By Robin Shulman
Washington Post Staff Writer
Thursday, August 9, 2007
NEWARK -- Amid the anger, tears and heartache over the recent execution-style killings of three college-bound young people here in Newark, there is also a sense of resignation that the slayings are an all-too-familiar part of everyday life.
"Murder is the norm," said resident Don Franklin, 49, who coaches youth football. "Just because these kids are college kids, it's getting more attention."
On Saturday night, in a schoolyard riddled with gang graffiti, three students were lined up against a wall, forced to kneel and shot in the head. A fourth survived after being shot near the ear.
Early Sunday morning, a man was shot and killed on Smith Street. And on Tuesday, a confrontation between an armed man and an off-duty corrections officer left the officer with a bullet wound in his foot and the other man dead from gunshots.
But the schoolyard killings have caused an outcry about the homicide rate, which remains stubbornly high despite the election of Mayor Cory A. Booker, who took office asking to be judged by his ability to reduce crime.
Other cities, including Boston, Philadelphia and Orlando, have in recent years experienced a spike in slayings after years of falling homicide rates.
In Newark, there have been 60 homicides this year. Last year at this time, 63 people had been killed, a number that grew to 105 by year's end, the highest total since the crack epidemic of the mid-1990s.
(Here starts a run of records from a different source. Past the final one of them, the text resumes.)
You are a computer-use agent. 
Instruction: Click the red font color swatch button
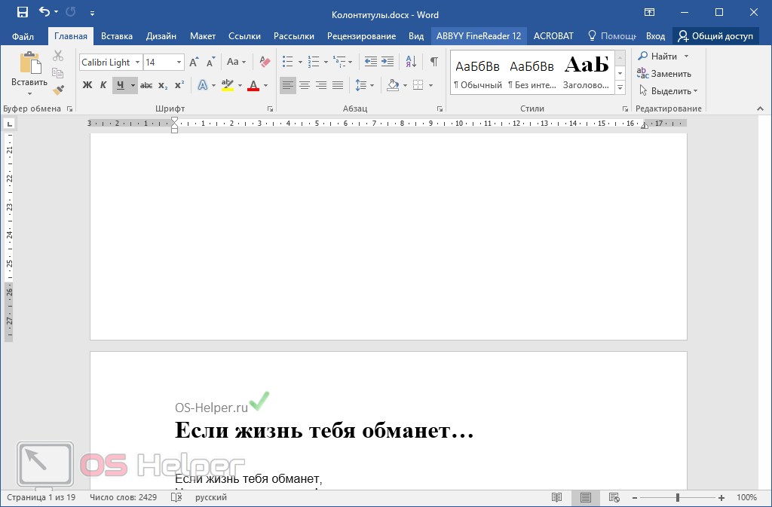click(x=253, y=85)
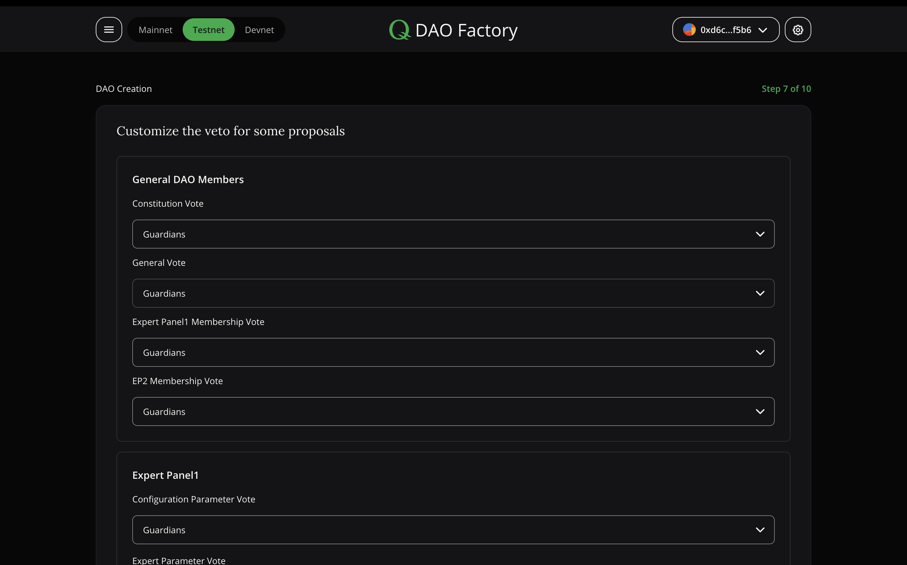This screenshot has width=907, height=565.
Task: Click the DAO Creation breadcrumb link
Action: coord(124,89)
Every other category of crime has dropped this year, police are quick to point out, and violent crime is down 16 percent. Still, 61 percent of those recently polled by the Newark Star-Ledger said crime is the city's biggest problem -- up from 27 percent 10 years ago -- and 48 percent said if they had the money, they would leave town.
The harrowing story of last weekend's shooting could suggest why.
Four friends -- Iofemi Hightower, 20; Dashon Harvey, 20; Natasha Aeriel, 19; and Natasha's brother Terrance Aeriel, 18 -- had been listening to music and joking around behind Mount Vernon School on Saturday night. Authorities said that around 11:30, they sensed menace from others in the schoolyard and text-messaged one another that it was time to go home.
Instead, soon Natasha Aeriel was shot near the ear. Amid apparent struggle, the others were lined up at gunpoint against a low wall, shot in the head and killed. Natasha is in fair condition under police guard at University Hospital, where by Tuesday she was able to give information to investigators.
Police say they believe the motive was robbery. Lupe Todd, a spokesman for the mayor, would not comment after news reports suggested an arrest in the case was imminent.
Hightower and the Aeriels had been friends since elementary school in the Vailsburg section of Newark. They played together in the marching band at West Side High School and Terrance Aeriel, known as T.J., took Hightower to his prom last year, chauffeured by his sister. The group met Harvey more recently.
Two of them attended Delaware State University, and two planned to join them this fall.
The Aeriels lived in a white clapboard house, in a working-class neighborhood of homeowners.
But in Newark, where danger is block by block, nowhere seems far from burned and boarded-up buildings, weedy lots and half-standing fences, and what people here call "the war zones" of gangs.
The Aeriels' mother, Renee Tucker, has been rushing between visiting her daughter in the hospital and making funeral arrangements for her son.
"I will miss his smile, his funny face, the way he would make me laugh," she said on the phone of Terrance, who had been ordained as a minister.
India Lott, 18, a friend of Terrance's from his single semester last year at Delaware State, said she would tell him, "Newark is crazy!" He'd answer, "It's not worse than nowhere else."
"He had dreams of going to school and getting out of the ghetto," Ralpfe'ah Clark, 19, a close friend, said as she left a gilt-framed photo of them together, tied to red and silver balloons, at a memorial in the schoolyard where he had been killed. "He would say he can't stand to be around this environment," she said, recalling laughing loudly with Terrance in movie theaters, or stealing each other's shoes and then running barefoot into the street.
"They left this life in the worst way possible," said Clark, in tears.
But she, like half a dozen others interviewed for this article, could name other friends whose lives were cut off by gunfire, in a city where AK-47s, Glocks and .357 magnums are readily available for purchase or rent by the day.
"My friend was the 101st victim" of last year, said Ivette Calo, 34, who works for Verizon, adding that her neighbor was killed the year before that.
"I was a girl brought up in the street. Now I'm scared of the younger generation," she said.
In a dim apartment nearby, Kayron Harris, 17, Harvey's stepsister, said she has been full of fear since the killing of her stepbrother, a popular business major. "I don't go outside; I'm afraid to leave the house," she said.
James Harvey said that only a week before, he had picked up Dashon from college. Now he had just left a funeral home, where he had sat by his son's body and spoken his farewells.